How can I add values to this Python dictionary more efficiently?

ChristopherBevilacqua · ‎02-08-2019

I've been building on some principles from Richard Fairhurst's Blog /blogs/richard_fairhurst/2014/11/08/turbo-charging-data-manipulation-with-python-cursors-and-diction... My goal is to map the average daily well volume for the past 90 days. I have a table of daily volumes for about 1,300 wells. There are several years worth of records in the table. I also have a Python dictionary. The keys in the dictionary are the unique identifier for each well represented in the table. The values in the dictionary start as empty lists. The following block of code populates the dictionary values with the daily volume values from the past 92 days for each well. The code works, but it takes approximately 40 seconds for each well. How can I modify the code to improve performance? Please see the code and comments below. Any suggestions would be greatly appreciated.

i = 0 # This is a counter for testing purposes
table = acDaily # This is a SQL Server database table of daily water volumes.  There are ~1300 wells represented in the table, each with daily records covering several years.
fields = ['PROPNUM','D_DATE','WATER'] # PROPNUM is the unique identifier for each well in acDaily, D_DATE is the date of the daily volume, and WATER is the volume of produced water.

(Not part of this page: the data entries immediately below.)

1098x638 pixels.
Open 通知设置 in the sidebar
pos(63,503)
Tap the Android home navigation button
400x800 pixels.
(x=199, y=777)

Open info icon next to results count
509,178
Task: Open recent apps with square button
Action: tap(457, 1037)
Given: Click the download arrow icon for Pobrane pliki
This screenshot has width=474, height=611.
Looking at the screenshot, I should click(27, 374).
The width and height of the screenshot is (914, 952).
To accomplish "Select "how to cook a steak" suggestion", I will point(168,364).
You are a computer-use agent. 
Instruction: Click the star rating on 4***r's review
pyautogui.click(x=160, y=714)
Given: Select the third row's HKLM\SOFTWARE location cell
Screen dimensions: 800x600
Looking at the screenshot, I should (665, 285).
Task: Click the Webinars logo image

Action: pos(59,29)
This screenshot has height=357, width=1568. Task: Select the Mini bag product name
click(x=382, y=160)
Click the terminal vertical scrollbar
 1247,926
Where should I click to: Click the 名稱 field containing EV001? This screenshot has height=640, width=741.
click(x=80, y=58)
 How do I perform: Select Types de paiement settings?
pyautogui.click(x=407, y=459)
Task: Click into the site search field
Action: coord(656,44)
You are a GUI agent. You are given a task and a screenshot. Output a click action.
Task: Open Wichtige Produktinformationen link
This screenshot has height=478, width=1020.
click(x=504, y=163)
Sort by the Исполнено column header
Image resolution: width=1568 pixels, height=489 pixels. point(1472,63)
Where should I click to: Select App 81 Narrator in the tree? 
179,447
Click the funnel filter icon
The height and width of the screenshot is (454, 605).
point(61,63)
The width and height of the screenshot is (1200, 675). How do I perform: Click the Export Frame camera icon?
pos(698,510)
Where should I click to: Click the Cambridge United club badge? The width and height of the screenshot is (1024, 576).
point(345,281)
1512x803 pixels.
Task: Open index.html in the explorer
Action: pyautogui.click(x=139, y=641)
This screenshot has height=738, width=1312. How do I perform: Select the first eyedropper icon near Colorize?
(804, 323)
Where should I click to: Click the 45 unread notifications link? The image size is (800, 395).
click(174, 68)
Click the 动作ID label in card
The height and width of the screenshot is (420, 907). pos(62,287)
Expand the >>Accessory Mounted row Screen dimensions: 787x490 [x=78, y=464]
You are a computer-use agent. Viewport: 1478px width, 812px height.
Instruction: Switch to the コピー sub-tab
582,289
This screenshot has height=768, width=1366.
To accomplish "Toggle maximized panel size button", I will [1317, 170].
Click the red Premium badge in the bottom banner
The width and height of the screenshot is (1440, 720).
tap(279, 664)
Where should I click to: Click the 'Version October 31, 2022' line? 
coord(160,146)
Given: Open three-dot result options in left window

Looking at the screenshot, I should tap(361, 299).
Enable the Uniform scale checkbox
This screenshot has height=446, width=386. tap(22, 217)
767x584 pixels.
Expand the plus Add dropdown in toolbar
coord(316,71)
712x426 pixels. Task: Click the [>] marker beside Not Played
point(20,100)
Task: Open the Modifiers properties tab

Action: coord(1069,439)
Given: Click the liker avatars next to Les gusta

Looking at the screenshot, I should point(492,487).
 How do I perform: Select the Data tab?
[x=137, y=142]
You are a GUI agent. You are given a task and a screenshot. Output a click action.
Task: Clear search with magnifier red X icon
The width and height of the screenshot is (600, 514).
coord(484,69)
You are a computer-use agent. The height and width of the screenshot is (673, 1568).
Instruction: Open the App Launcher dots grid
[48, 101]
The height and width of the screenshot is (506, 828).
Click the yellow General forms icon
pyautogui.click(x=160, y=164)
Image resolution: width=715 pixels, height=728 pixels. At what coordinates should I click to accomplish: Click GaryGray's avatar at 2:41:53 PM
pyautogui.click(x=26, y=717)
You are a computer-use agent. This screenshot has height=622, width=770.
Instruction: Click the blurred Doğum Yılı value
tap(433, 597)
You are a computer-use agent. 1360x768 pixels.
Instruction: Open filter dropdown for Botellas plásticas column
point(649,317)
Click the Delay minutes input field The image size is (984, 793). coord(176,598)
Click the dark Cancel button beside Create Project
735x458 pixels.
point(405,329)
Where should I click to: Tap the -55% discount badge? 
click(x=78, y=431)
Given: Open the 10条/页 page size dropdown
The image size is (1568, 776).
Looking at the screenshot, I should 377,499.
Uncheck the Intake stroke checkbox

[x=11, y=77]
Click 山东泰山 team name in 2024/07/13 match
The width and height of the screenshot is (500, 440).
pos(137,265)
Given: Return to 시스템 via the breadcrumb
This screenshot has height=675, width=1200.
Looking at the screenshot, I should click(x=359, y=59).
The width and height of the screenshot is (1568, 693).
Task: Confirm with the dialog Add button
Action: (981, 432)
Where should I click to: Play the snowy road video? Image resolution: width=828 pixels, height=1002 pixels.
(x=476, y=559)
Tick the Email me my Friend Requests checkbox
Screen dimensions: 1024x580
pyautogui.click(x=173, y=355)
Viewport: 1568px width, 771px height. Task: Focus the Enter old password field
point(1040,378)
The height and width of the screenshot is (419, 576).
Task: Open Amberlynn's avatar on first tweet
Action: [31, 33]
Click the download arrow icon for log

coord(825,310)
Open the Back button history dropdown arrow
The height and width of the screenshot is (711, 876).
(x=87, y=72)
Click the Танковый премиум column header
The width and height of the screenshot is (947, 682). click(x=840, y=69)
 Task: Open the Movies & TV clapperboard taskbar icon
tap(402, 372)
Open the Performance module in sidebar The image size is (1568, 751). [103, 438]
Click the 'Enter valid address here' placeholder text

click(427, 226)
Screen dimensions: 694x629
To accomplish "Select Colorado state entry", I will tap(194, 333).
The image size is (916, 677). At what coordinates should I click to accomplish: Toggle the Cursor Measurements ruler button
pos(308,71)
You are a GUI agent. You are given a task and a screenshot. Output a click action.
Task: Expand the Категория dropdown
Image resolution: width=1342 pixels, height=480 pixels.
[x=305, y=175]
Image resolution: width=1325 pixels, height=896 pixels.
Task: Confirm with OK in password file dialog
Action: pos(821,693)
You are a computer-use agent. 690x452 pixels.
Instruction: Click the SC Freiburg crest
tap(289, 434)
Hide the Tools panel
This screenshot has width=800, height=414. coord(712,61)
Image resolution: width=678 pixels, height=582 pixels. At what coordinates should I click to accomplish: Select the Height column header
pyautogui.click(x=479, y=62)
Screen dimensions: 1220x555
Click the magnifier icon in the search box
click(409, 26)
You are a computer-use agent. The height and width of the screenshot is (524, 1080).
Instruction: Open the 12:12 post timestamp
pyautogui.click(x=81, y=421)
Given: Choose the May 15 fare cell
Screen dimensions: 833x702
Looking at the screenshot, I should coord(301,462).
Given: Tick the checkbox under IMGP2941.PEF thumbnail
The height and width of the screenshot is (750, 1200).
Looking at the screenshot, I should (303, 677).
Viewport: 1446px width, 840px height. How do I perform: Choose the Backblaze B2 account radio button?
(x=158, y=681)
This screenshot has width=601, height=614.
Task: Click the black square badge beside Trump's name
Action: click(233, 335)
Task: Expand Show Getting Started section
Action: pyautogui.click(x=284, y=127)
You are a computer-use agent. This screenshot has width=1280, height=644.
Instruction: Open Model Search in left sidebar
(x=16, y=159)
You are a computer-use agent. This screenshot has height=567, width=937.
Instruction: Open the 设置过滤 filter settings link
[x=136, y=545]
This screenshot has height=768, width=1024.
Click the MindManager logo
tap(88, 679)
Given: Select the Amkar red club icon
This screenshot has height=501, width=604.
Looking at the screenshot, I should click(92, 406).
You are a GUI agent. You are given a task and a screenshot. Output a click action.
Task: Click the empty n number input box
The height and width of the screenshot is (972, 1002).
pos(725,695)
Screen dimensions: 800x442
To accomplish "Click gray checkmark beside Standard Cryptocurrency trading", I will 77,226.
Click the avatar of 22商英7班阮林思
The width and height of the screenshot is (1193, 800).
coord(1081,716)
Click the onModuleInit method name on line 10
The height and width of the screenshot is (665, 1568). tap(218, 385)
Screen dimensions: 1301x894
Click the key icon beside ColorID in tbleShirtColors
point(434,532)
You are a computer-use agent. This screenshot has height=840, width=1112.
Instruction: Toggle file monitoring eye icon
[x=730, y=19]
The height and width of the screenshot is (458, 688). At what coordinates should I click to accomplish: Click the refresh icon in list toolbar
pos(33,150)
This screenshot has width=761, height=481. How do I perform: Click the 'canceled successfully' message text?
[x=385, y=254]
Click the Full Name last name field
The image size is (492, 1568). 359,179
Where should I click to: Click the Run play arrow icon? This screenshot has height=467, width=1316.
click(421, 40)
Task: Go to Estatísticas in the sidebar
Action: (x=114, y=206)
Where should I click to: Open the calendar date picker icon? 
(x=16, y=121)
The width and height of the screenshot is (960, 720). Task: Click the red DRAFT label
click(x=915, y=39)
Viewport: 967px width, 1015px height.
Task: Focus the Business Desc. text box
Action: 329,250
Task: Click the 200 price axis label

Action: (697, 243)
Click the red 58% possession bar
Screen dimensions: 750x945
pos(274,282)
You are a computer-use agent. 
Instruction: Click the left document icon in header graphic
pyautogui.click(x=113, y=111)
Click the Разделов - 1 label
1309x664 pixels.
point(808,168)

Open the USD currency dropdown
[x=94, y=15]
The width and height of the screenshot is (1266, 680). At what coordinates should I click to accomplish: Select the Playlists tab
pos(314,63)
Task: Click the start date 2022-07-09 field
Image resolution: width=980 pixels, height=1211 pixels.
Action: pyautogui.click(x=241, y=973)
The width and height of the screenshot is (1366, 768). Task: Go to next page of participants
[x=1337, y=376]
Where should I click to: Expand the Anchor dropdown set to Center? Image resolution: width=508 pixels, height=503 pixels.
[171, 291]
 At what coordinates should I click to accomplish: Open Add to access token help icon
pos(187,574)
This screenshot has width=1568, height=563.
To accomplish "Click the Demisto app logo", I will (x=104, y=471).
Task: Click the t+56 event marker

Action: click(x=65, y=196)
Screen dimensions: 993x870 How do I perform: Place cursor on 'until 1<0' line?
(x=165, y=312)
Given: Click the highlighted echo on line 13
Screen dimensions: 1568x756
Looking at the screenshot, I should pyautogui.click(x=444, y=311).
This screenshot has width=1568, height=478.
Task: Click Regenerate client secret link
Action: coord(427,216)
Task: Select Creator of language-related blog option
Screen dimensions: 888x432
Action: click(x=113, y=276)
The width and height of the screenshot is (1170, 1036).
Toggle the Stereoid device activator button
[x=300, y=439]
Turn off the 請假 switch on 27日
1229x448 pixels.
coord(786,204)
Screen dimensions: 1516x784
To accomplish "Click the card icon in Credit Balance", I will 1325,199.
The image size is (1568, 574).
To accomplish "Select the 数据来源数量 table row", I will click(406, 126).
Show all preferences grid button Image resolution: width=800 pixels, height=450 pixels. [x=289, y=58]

for prop in propNumDict: # Iterate through each item in propNumDict.  propNumDict is a Python dictionary with keys that are the unique values in the acDaily PROPNUM field.  The dictionary values start as empty lists.
    i += 1
    print str(i) + " - " + strftime("%Y-%m-%d %H:%M:%S")  # This is used to time the duration of each iteration, which is currently ~40 seconds.
    if i > 2:
        break
    else:
        with arcpy.da.SearchCursor(table, fields) as cursor: # Use a search cursor to go through the records in acDaily and if the PROPNUM matches the key in propNumDict and the records are from the past 92 days, add the water volume value to the dictionary.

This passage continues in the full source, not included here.